Adam C. English, a Professor at Campbell University, has tracked down what can be known about this shadowy figure in [The Saint Who Would Be Santa Claus](http://www.amazon.com/gp/product/1602586349/ref=aslitftl?ie=UTF8&camp=1789&creative=9325&creativeASIN=1602586349&linkCode=as2&tag=patheoscom04-20)_. (Full disclosure: I was asked by Baylor University Press to endorse the book, and after reading it, did so. This review corresponds to that positive early reading.) What can we learn about a figure so shrouded in myth that we sometimes confuse two saints for the same man? Although they lived two hundred years apart, Nicholas of Sion and Nicholas of Myra are still sometimes confused by modern authors, since they were conflated in a 10th-century saint's compendium.

Moreover, unlike some early figures in the Church, Nicholas of Myra didn't leave behind letters, books, or sermons as Ambrose, Augustine, and Jerome did to mark their path. Some major reference works even suggest that despite his omnipresence in religious art and religious legend, there is little to no evidence for the historicity of St. Nicholas. One of Professor English's primary tasks thus is to argue that there was an actual St. Nicholas-and then to argue that his real life, his role as Christmas elf aside, is worthy of study. This he does admirably.

As Professor English points out, the life of Nicholas spans one of the central moments in Christian history, when the Roman Empire converted to Christianity: "All of the growing pangs of this conversion process manifested themselves in the life of Nicholas. His was a life of faith, to be sure, but it was also one of adventure and honor, justice and charity, goodwill and thick resolve." (17-18) Like Augustine, his life is set against a dramatic historical backdrop that is also a chief factor in the person-the saint-he becomes.

Nicholas is most noted for a radical act of generosity-giving money to a poor family so that their daughters had money for their dowries. In a world where credit was unknown and many people were on the knife-edge of disaster, Nicholas' gifts may have been the difference between happy and prosperous lives for these daughters and prostitution. So his generosity is an act of real humanity as well as holiness. Unlike other holy men of that time, Nicholas in this act suggests the importance of marriage instead of simply affirming ascetic celibacy. Marriage-the lot of most people-is a thing to be welcomed and blessed, not disdained as somehow unworthy.

Later artists, as Professor English notes, will depict Nicholas as simultaneously holy and human. In Raphael's Ansidei Madonna, Nicholas stands on one side of the Virgin and Child, John the Baptist on the other, but while John is otherworldly and the Madonna so serene as to be untouchable, Raphael has painted Nicholas as a distinctly approachable character. "In the holy presence of Jesus, Mary, and John the Baptist," Professor English writes, "Nicholas is approachable, likeable-dare we say-friendly. Despite the high formality of the Renaissance style, Raphael has painted everything we love about Nicholas." (76)

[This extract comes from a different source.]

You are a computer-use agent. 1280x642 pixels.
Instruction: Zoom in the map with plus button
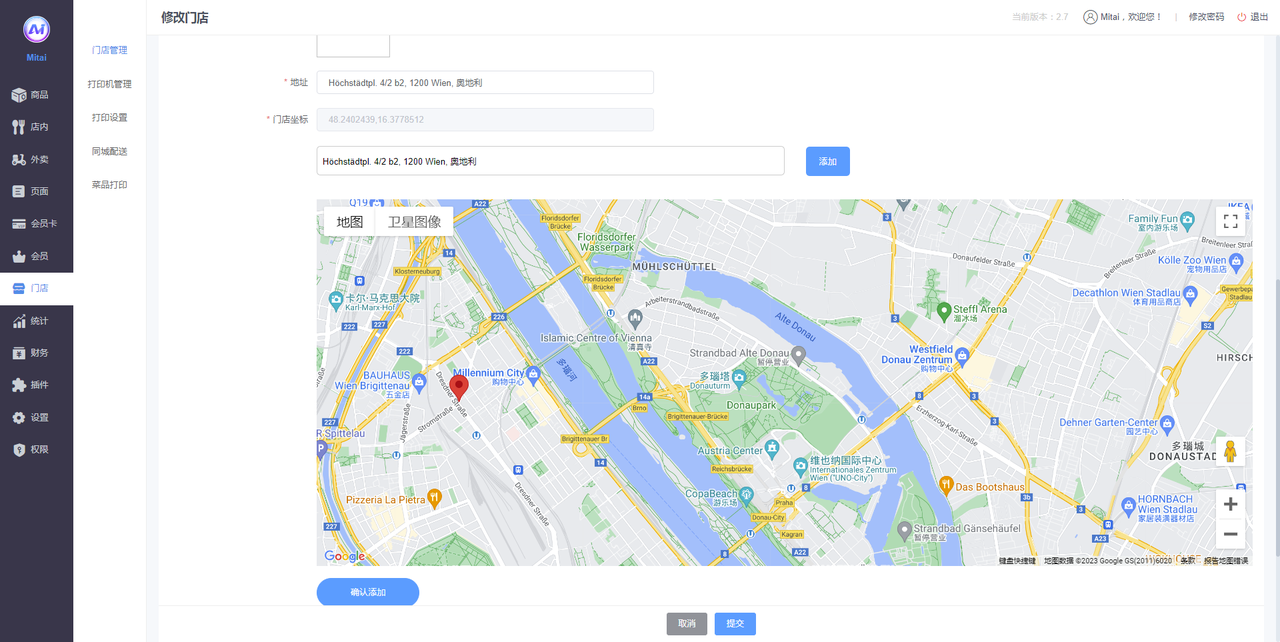(1230, 505)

What makes this book and its story of Nicholas compelling is its recognition throughout of that combination of the human and the holy. Nicholas was a real bishop and a real Christian living in a real world in flux, and he seems so in the stories and pictures of the age.

So many of our saints seem in their depictions to be ascetic athletes: they have arrows sticking from their unflinching bodies, or they are looking upward, always upward, instead of around at a world in need. Nicholas-long before he was dressed in red and trimmed in fur, long before he was thought to pop down chimneys rewarding good children with gifts-was a person who at once inspired wonder and who seemed the sort of saint one could emulate. Even more so than other saints, Nicholas was "knowable, relatable, and approachable" in ways that God was not. (147) This most accessible and human of saints is a person who can teach us how real faith might look, and it's a joy that The Saint Who Would Be Santa Claus is as engaging and inspiring as its subject.